As for those saying "don't use swap at all" -- that's crazy talk. I'd rather have an app or two go to swap instead of being outright killed by the VMM when it needs an extra meg or so. If I'm not mistaken Linux tends to pick the big memory eaters to dump to swap over the little guys so if you start a compile... there goes VMWare... or your IM client... or Konqueror... lots of fun. :-)
... since I always get flamed or moderated down when I say things like this on Slashdot, but what you're looking for is FreeBSD (with Linux emulation if you need to run closed-source stuff).
Why don't you submit yhis query to the computational chemistry mailing list (see CCL)
Those people may be able to give you some sensible suggestions, especially with respect to those particular peices of software.

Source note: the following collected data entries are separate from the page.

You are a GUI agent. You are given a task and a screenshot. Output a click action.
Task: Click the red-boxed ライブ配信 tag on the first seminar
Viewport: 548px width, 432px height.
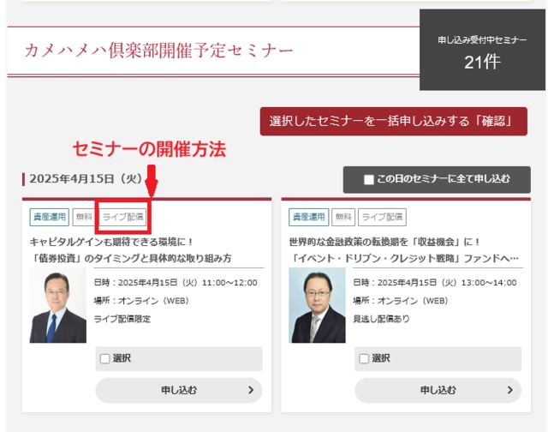pyautogui.click(x=123, y=217)
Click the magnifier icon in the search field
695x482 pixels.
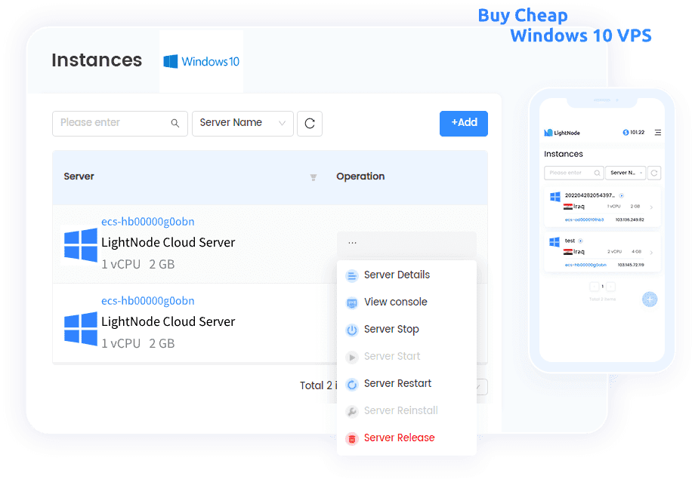point(175,123)
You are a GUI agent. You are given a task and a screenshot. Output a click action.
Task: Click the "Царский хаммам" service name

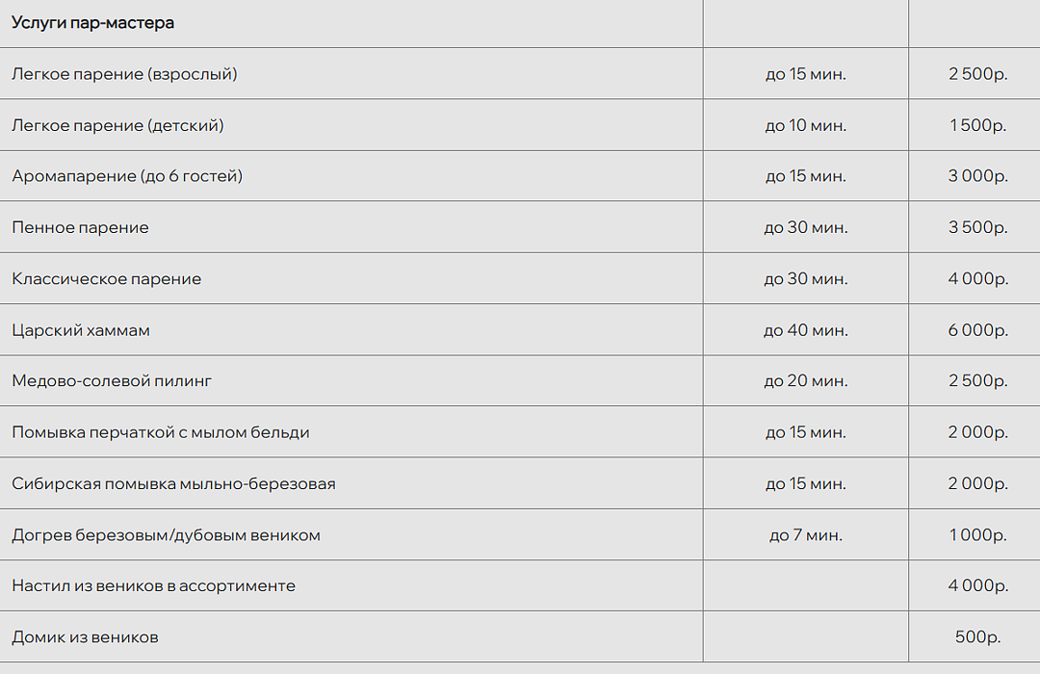[x=81, y=330]
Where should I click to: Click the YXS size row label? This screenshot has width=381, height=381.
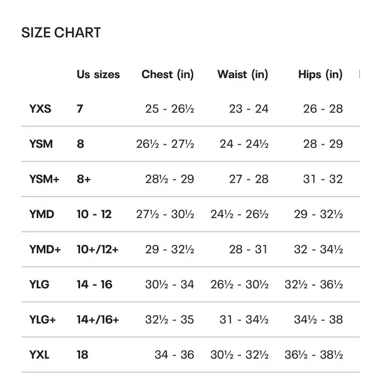click(40, 108)
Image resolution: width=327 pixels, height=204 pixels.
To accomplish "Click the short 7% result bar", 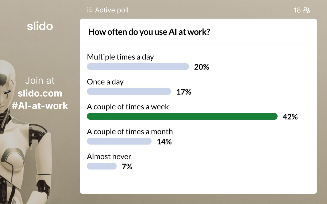I will click(102, 166).
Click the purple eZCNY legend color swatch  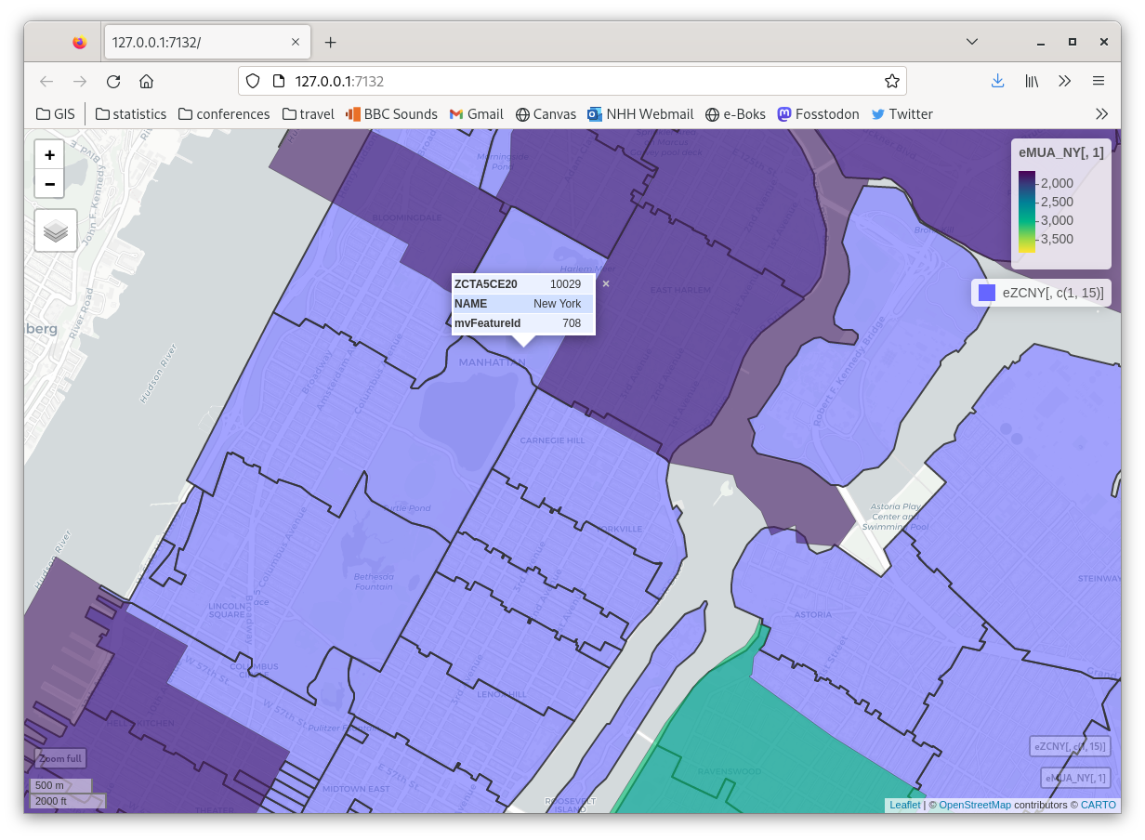tap(987, 292)
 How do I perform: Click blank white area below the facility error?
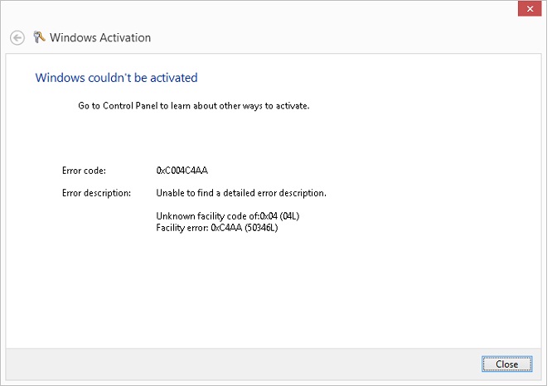click(274, 290)
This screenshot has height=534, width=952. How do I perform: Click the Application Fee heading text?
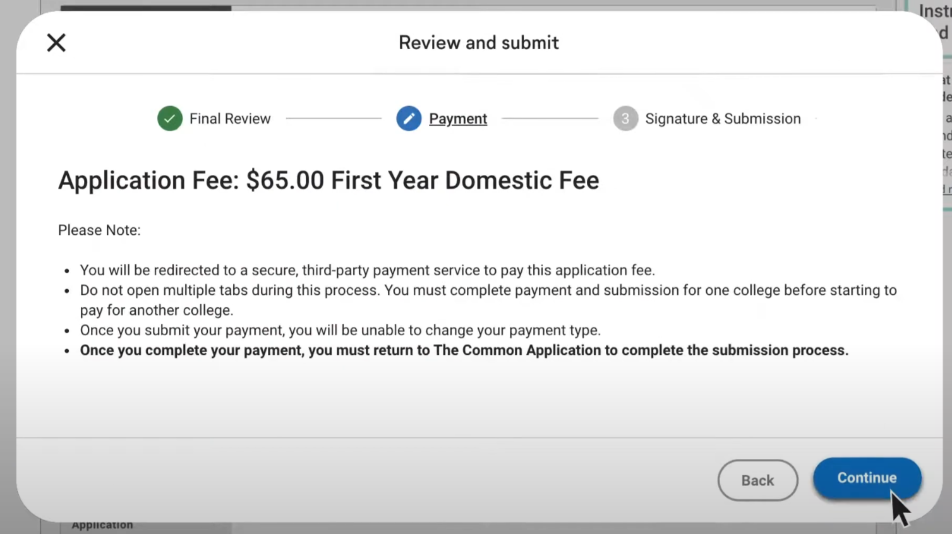click(328, 181)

I believe that you can restrict the amount of memory that Gaussian uses via its keywords. When it requires more, it will handle the dumping of data to disk itself. Read the manual - I haven't used gaussian since g94 was the current version so can't remember..
How big is your AMBER simulation? I think I would run a smaller system... or even better... buy some more RAM given that it is dirt cheap nowadays.
AMBER's memory use is a bit heavy - you may have better luck with another MD package. Maybe NAMD? (Although I'd still vote for the "buy more RAM" option)
With that as a given, if your app needs all available memory, run top and lsmod to see what's using your memory and remove everything you don't need (usually by deleting the links to those processes in the /etc/???/rc5.d directory).
If you can't remove it, scale it down. For example /etc/inittab lists off the different virtual terminals that appear when you press ctrl-alt and a function key. If you never use this feature, try reducing this down to 1 or 2 terminals. Leave some behind just in case you need them later. To do this, just comment the higher numbered lines that look like this;
6:2345:respawn:/sbin/mingetty tty6
(NOTE: Removing these lines might not make any difference -- it all depends on the distribution.)
As for X (assuming you need it and are using XFree), try removing any Load lines in the modules section that you don't need and scaling down the display size, background images, and color depth. Another big area of savings is changing the window manager. FVWM usually is installed, and while it is ugly it is also fairly light weight when compaired to KDE, Gnome, and other popular full-featured WMS.
While these steps alone won't eliminate the speed problems -- the other comments might solve that -- the time you spend waiting might be cut way down.
A firewall can not protect you from yourself. Turn off what you do not need. Do not use the firewall to do your work.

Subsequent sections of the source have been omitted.